1) They do shoal, but not tight like tetras, and tends to be if something disturbs them or if one of them moves off to investigate something - they all follow! I have 14, 9 males and 5 females and would happily add to them.

They are most active first thing before lights on and when there is some ambient light in the room, the males display constantly to each other and to the females and have minature spinning battles in the middle of the tank (think Gandalf Vs Saruman). They flare their fins, open their mouths and flash a white stripe on the top of their head and back it's awesome.

2) It's fine to have all males, they will still display to each other, although I guess this may be less than if females are present. The females are still really nice looking fish and add another dimension to the tank with their own behaviour, I like having them in there but I guess this is personal preference. If you have a large enough shoal - 12+ I believe its less critical to worry about 2 -1 ratios. My females don't get too harrassed, in fact I'd go as far as to say they encourage the males sometimes by swimming close to one, then another, and leaving them to wrestle!

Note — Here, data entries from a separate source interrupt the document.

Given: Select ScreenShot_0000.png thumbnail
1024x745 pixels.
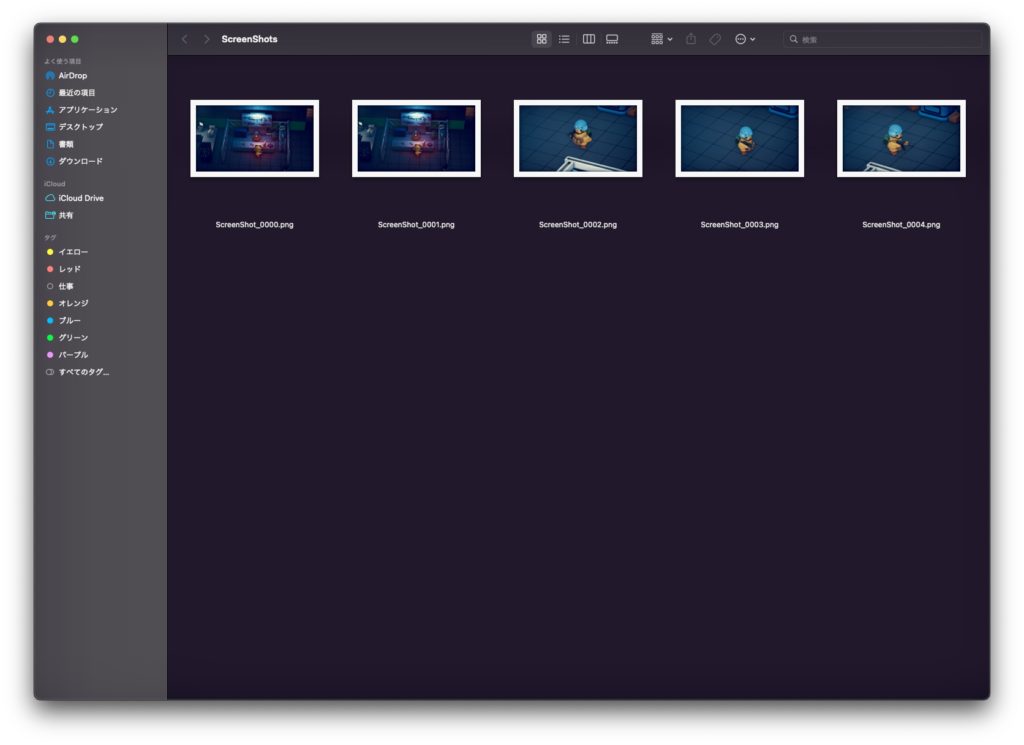Looking at the screenshot, I should pos(254,138).
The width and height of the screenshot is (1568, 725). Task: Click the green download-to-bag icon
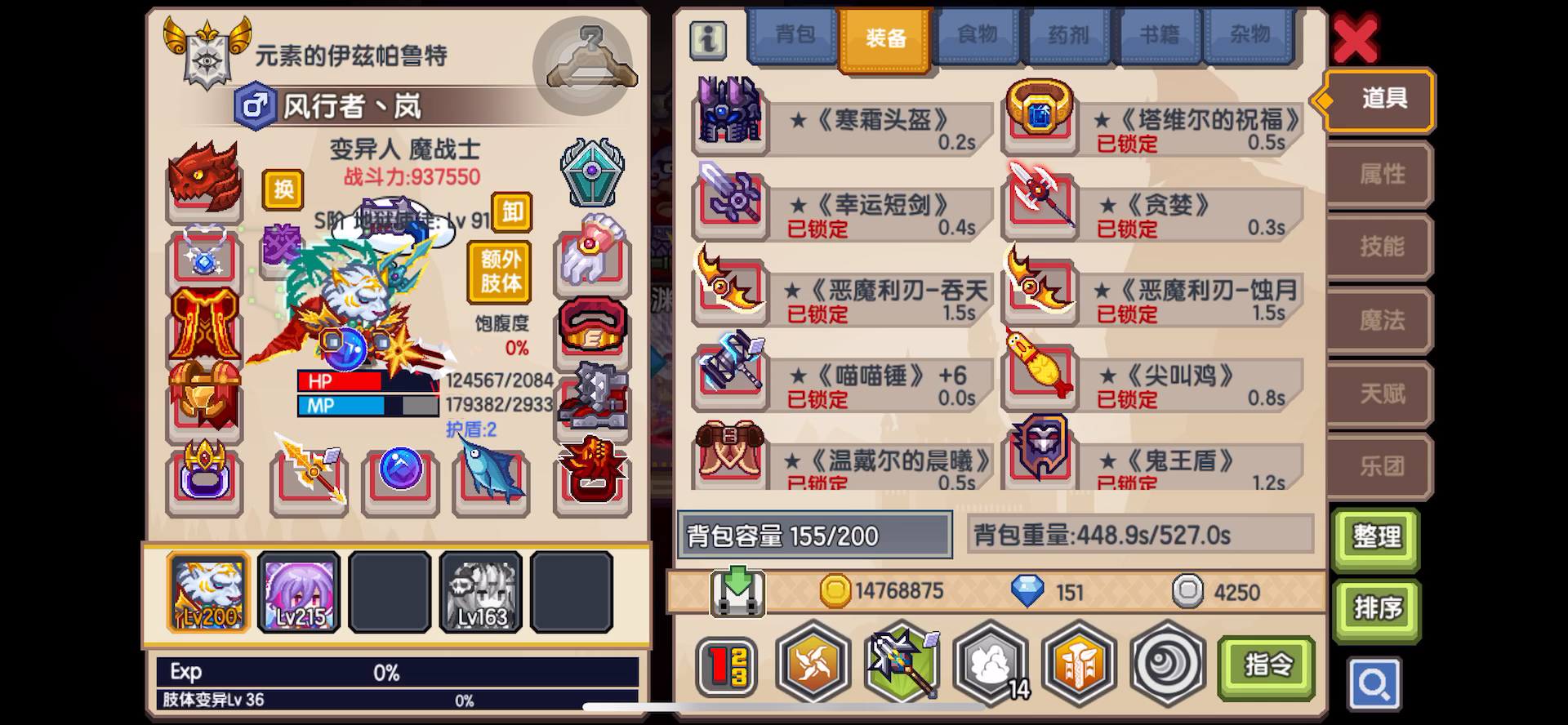737,591
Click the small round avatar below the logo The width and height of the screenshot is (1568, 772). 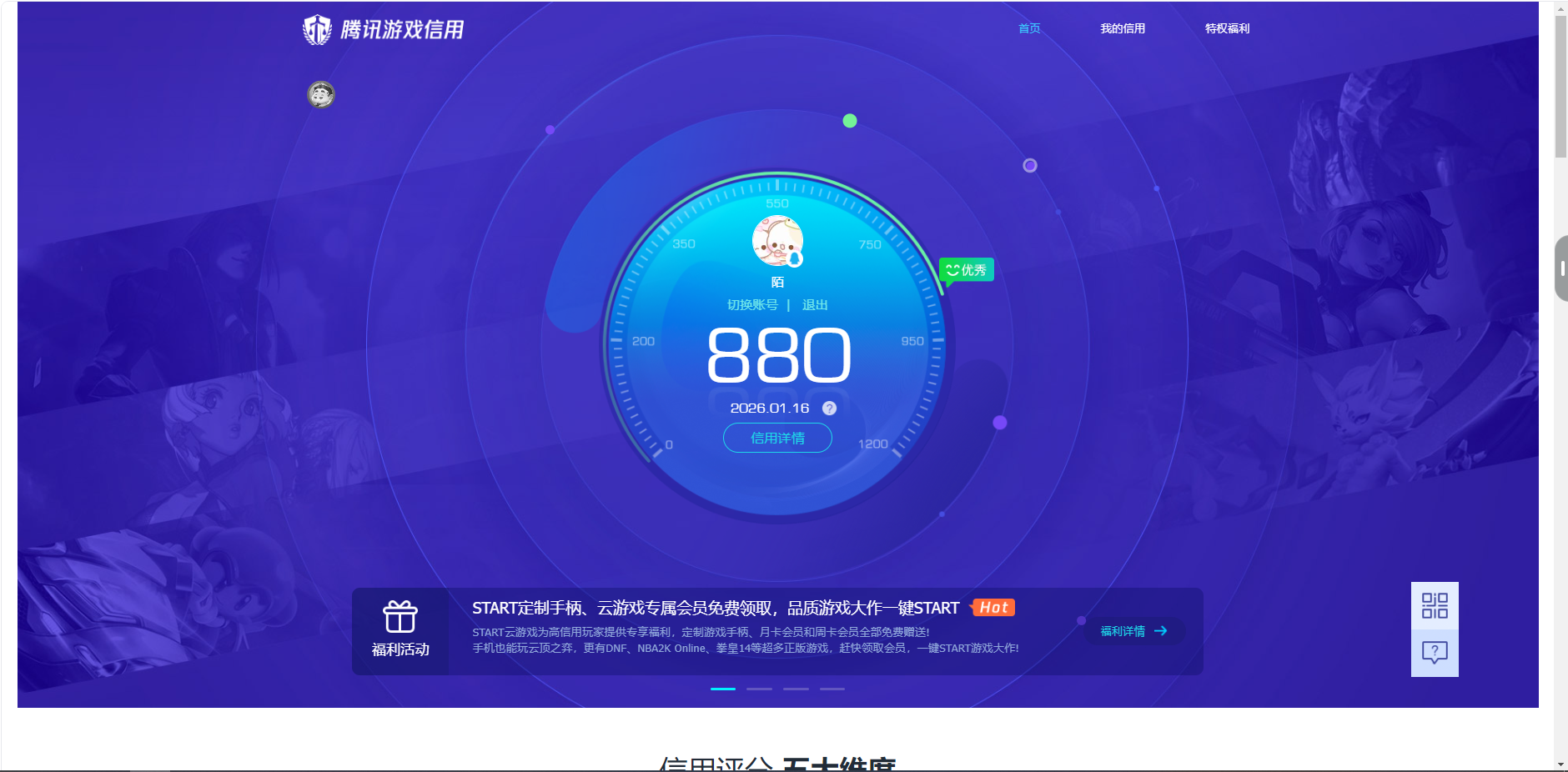[x=321, y=94]
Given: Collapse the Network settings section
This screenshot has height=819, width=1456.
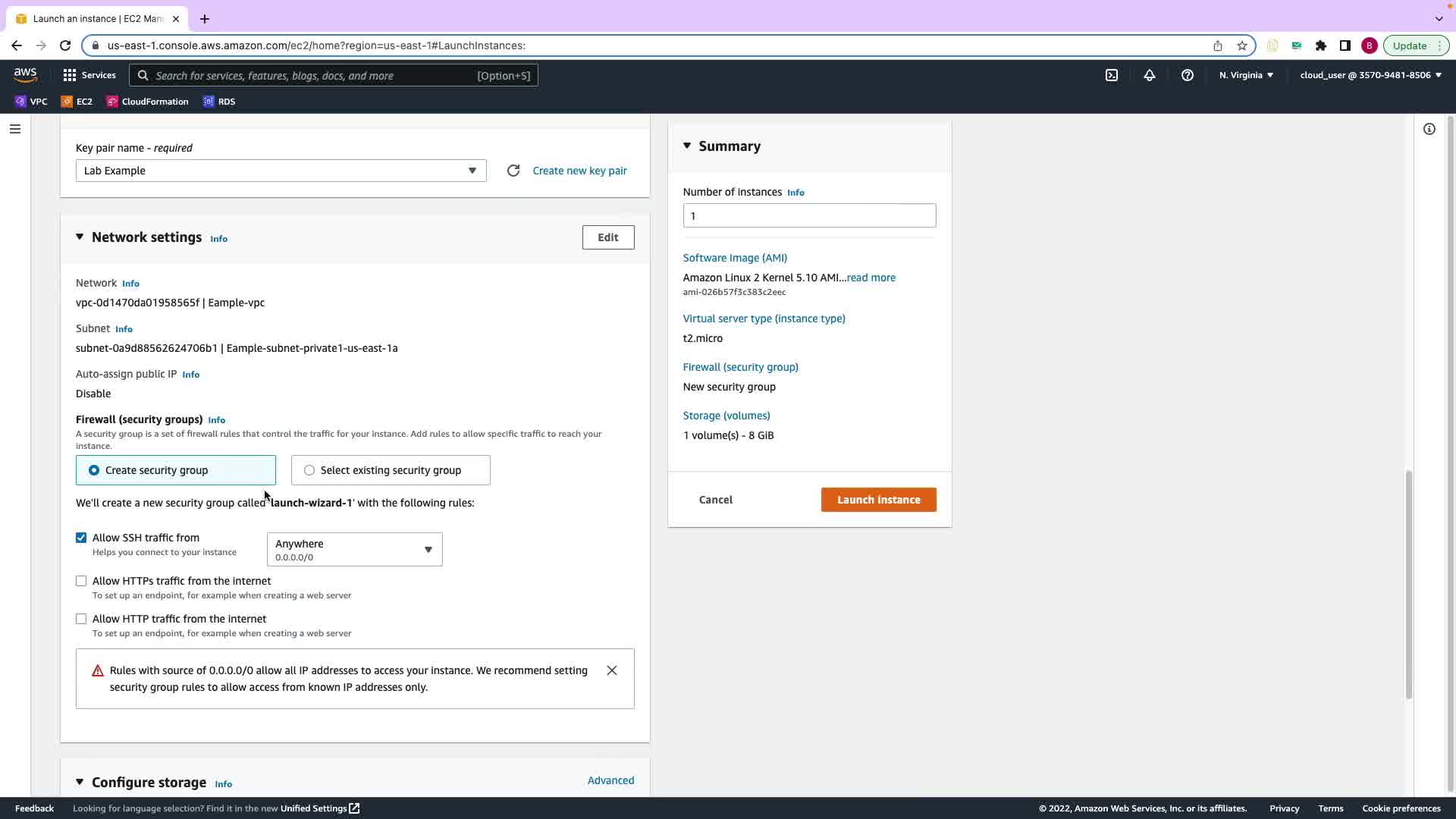Looking at the screenshot, I should (x=80, y=237).
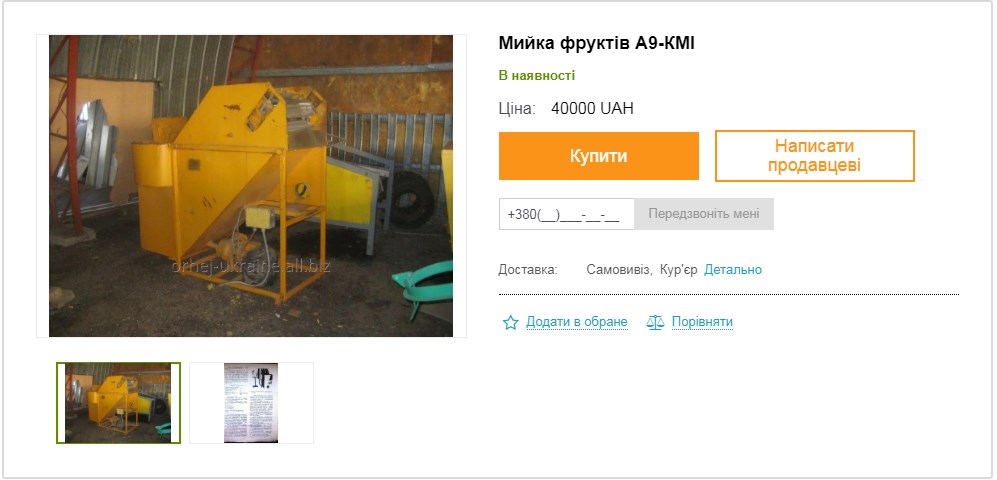Viewport: 997px width, 480px height.
Task: Click the green В наявності availability status
Action: tap(537, 76)
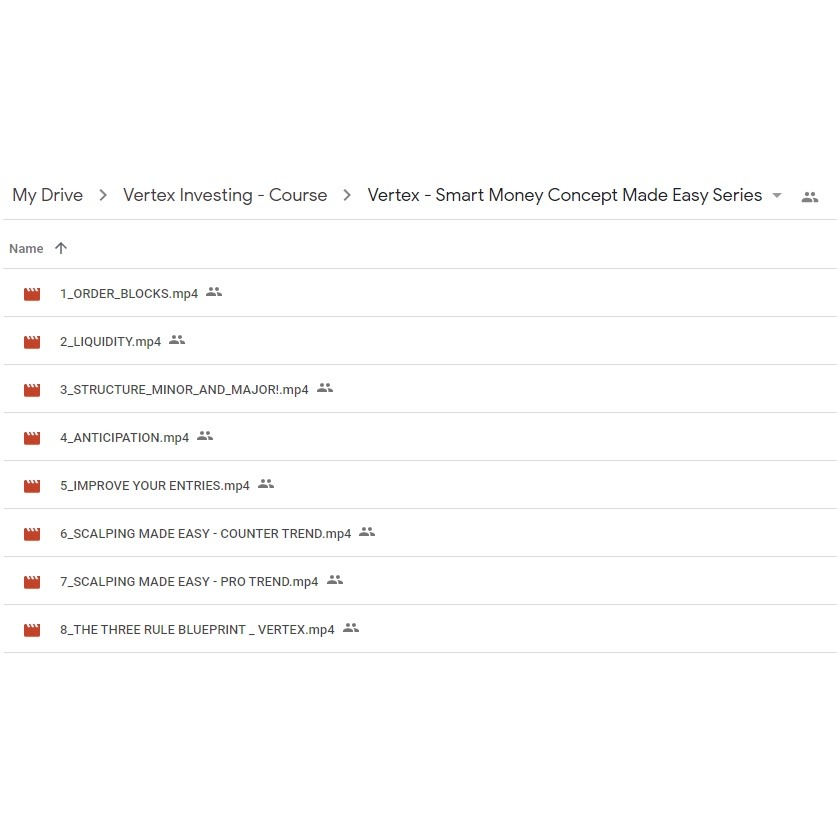Viewport: 837px width, 837px height.
Task: Click the video icon beside 2_LIQUIDITY.mp4
Action: pyautogui.click(x=31, y=341)
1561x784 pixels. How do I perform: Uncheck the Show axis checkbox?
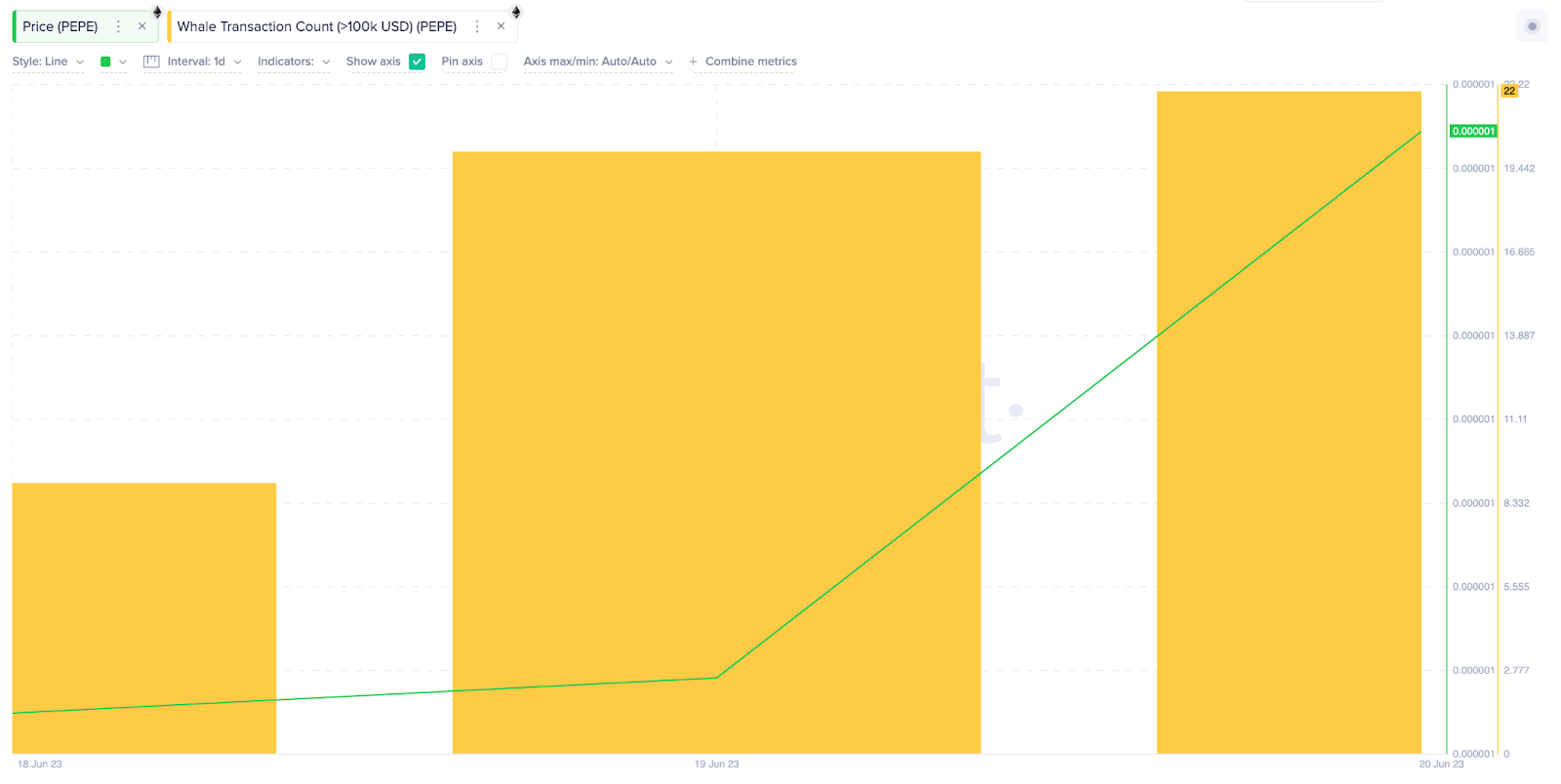click(x=418, y=61)
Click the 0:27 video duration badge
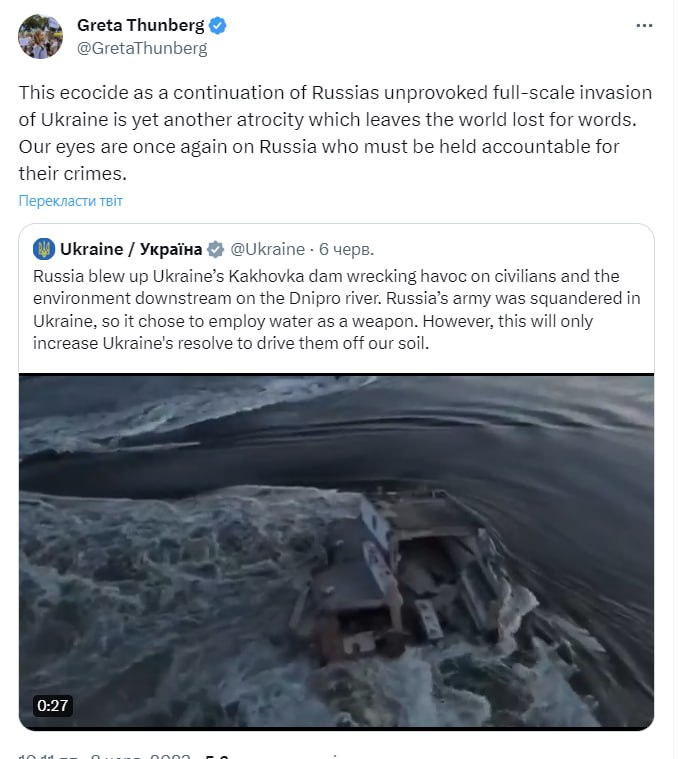Screen dimensions: 678x759 tap(53, 705)
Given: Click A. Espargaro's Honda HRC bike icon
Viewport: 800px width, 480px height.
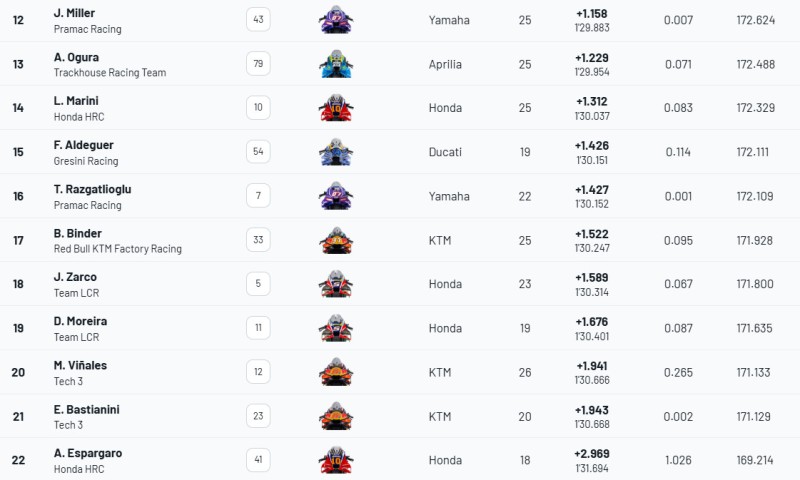Looking at the screenshot, I should 336,460.
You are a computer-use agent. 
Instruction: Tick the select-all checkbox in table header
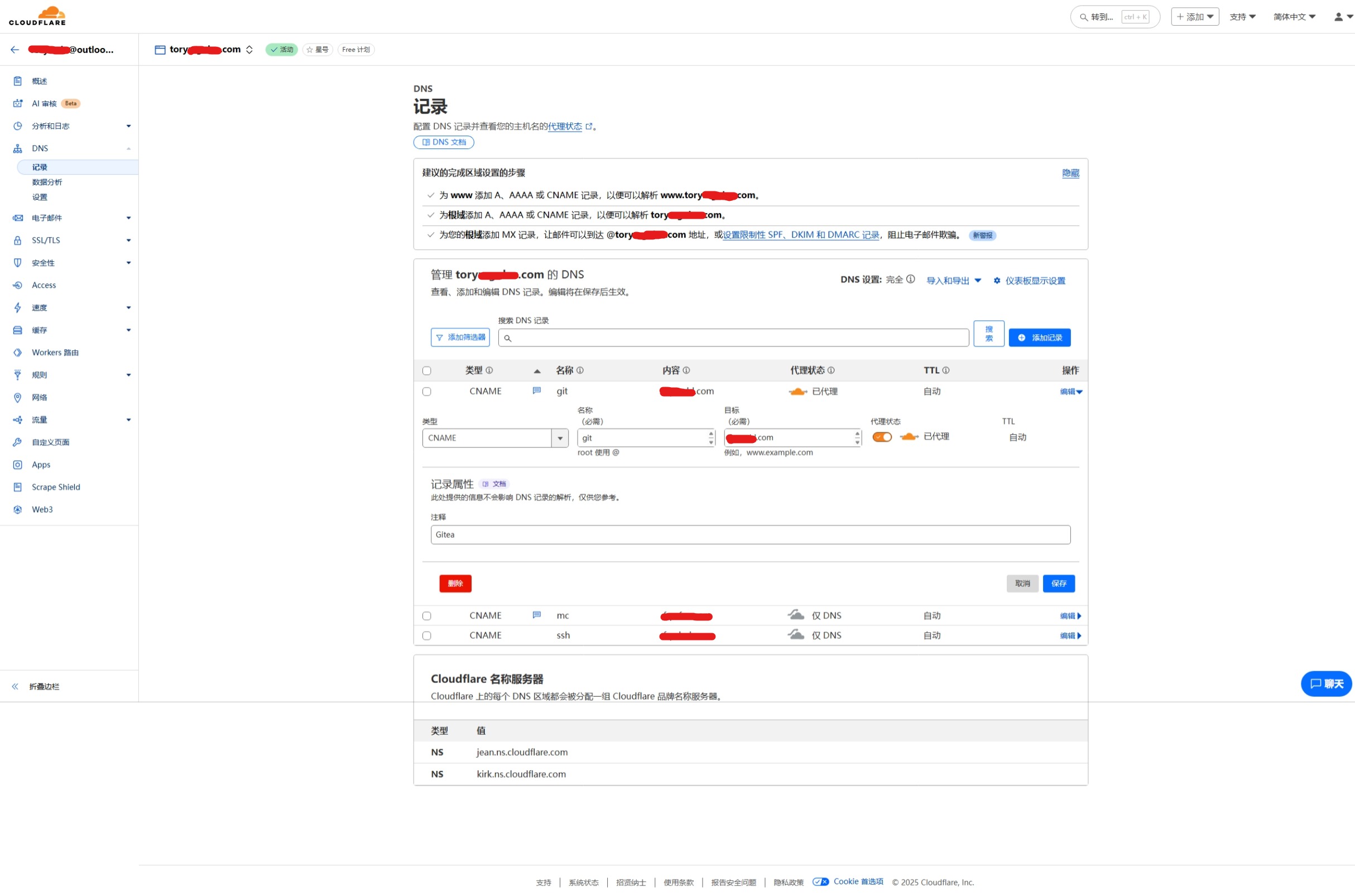point(426,371)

Can't recommend them enough, if you move near the tank they follow you round all pointing at you like the shoal of fish in Finding Nemo, hilarious.

HOWEVER, (Sanj may be able to recommend someone) UK stocks of these are generally terrible. Don't bother with the chains, as the fish are generally weak Asian imports which won't last long at all. I got mine as young fish from Rare Aquatics in Crewe, apparantly UK bred. They are growing well, active and absolutely no signs of any trouble.


----------



## sanj (20 Dec 2012)

Pretty much as mentioned. Like most shoaling fish in the hobby, they arent consistantly tight shoalers, but they do group more tightly at times.

You can keep all males if you like, I prefer to keep mixed sexes for better social interaction and more intense displays. The bright blaze mentioned is used my males when displaying to females and against other males.

Keep at least a group of 6, more the better and if mixed sex usually 1:1 ratio or more females.

I keep and breed F2 Pagai population of M.praecox. Gorgeous hardy fish with intense red fins on males.


----------



## thelats1981 (21 Dec 2012)

Sanj, they look absolutely amazing. I'm really happy with mine and the personalities are what really works for me, but the colours of your males are ridiculous! I'm a very jealous man. BTW loved the massive Rainbow tank in PFK, unreal!

Apologies if I'm stealing the thread, based on your ratio, I would like to increase the number of females in the group. I had read somewhere that large groups made this less important but can definitely see where you are coming from. Whats the best way to go about this, in terms of introducing them - will it matter if they are younger etc.


----------



## sanj (24 Dec 2012)

Generally when speaking about rainbows it is advised to keep more females to males or at least an equal sex ratio. However I think this varies from species to species and the conditions they are kept in. Large tanks are more forgiving. In regard to praecox I have kept more males to females without any issues.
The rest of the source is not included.